There have been many exciting developments since I started working in the sector, particularly in materials science and computing. New adhesive technologies have allowed manufacturers to create stronger, lighter and more efficient products across industries such as automotive and electronics. However, the biggest development I have witnessed has been the continued rise of computing and digital technology. When I first started working in research and development, many processes were slower and more manual. Today, advanced software, modelling systems and digital communication tools have completely changed the way scientists and engineers work. We can now analyse data more quickly, collaborate globally and solve problems far more efficiently than before. 

More recently, generative AI has created another major shift in the industry. AI tools can help generate ideas, process information and improve productivity at incredible speeds. I find this development particularly fascinating because it is transforming the way people work with technology. At the same time, human judgement and expertise remain essential.

If you had the power to change anything within the STEM sector, what would that be?

**Data**

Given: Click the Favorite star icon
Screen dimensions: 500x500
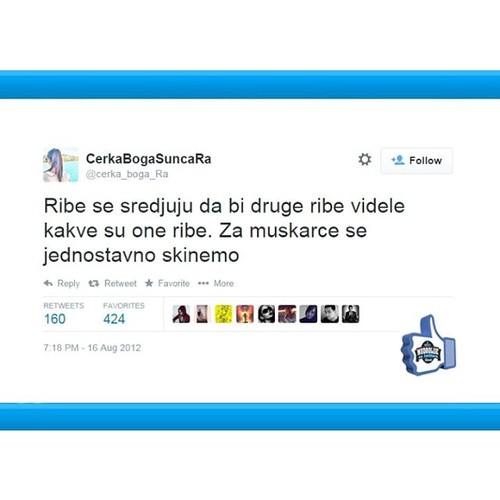Looking at the screenshot, I should point(149,283).
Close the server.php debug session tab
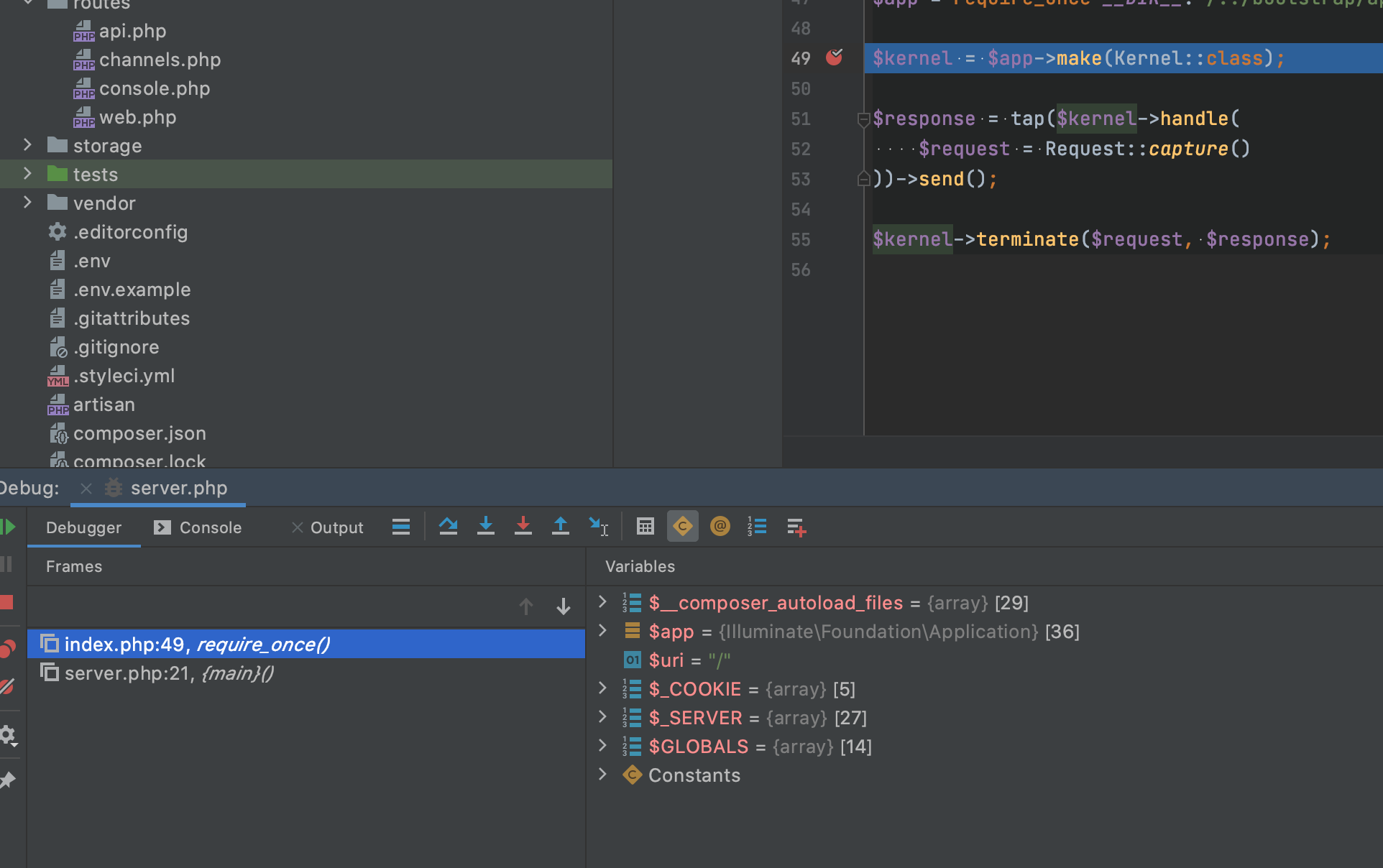The width and height of the screenshot is (1383, 868). click(x=86, y=489)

**Task requirements**
1/ In the passage on changes in the STEM sector, what is named as the biggest development the writer has witnessed?
2/ Write the next part of the passage on changes in the STEM sector, starting after its final sentence.

**Set of answers**
1/ The continued rise of computing and digital technology.

2/
If I could change one thing within the STEM sector, it would be the perception that scientists and engineers lack communication skills or creativity. In reality, successful STEM careers require much more than technical knowledge alone. Collaboration, innovation and communication are all extremely important. In my own role, communication is essential. I work closely with customers to understand their challenges and help them find practical solutions. That means I need to explain technical concepts clearly, listen carefully and build strong working relationships. Without effective communication, even the best technical ideas may not succeed.

I would also like people to recognise how creative STEM careers can be. Problem solving often involves thinking differently, experimenting with new ideas and developing innovative solutions. STEM is not just about formulas and calculations, it is also about creativity and imagination.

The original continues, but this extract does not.